Render each of the entries below as a numbered list of its lines, omitting blank lines and leaving out the pictures.

**Records shown:**
=-=-=
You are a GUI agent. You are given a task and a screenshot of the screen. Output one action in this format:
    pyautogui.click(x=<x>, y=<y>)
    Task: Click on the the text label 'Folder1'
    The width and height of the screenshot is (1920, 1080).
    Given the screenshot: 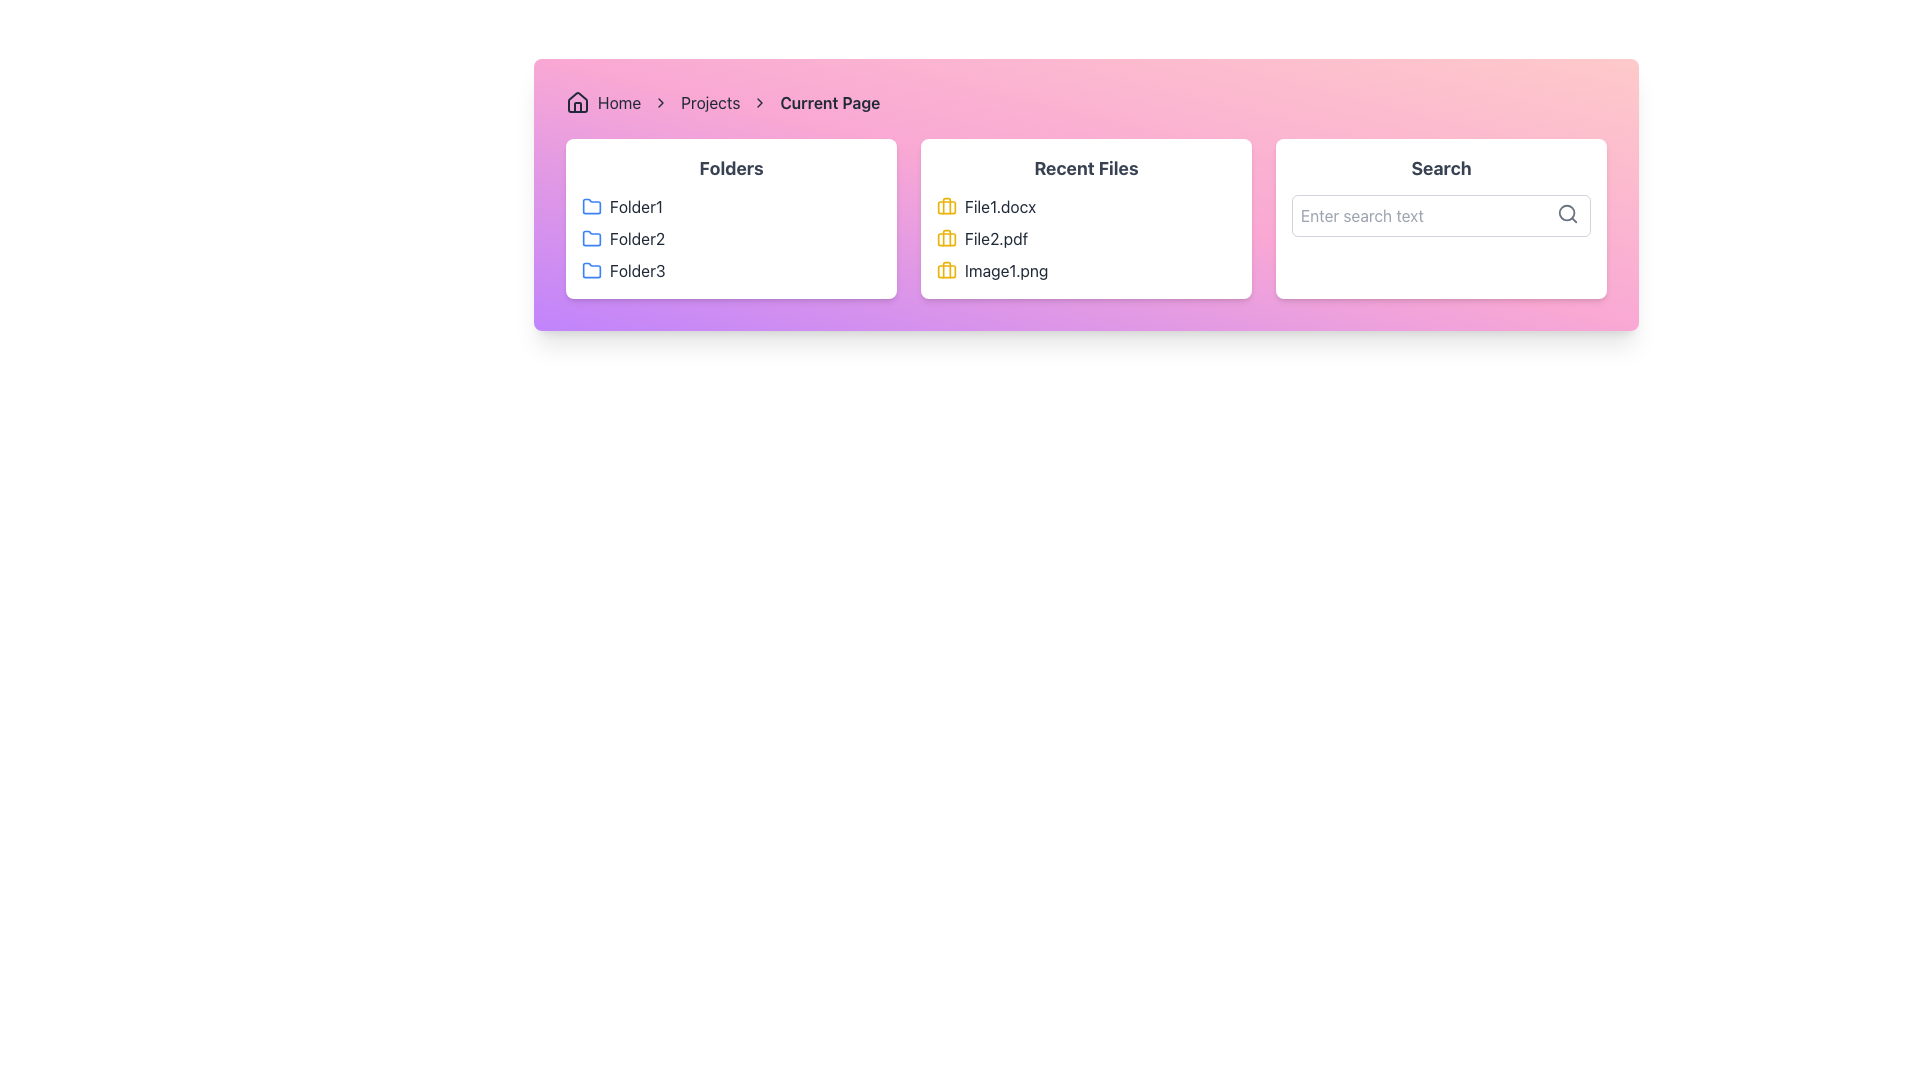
=-=-=
**Answer:**
1. You are a GUI agent. You are given a task and a screenshot of the screen. Output one action in this format:
2.     pyautogui.click(x=<x>, y=<y>)
3.     Task: Click on the the text label 'Folder1'
4.     The width and height of the screenshot is (1920, 1080).
5.     Given the screenshot: 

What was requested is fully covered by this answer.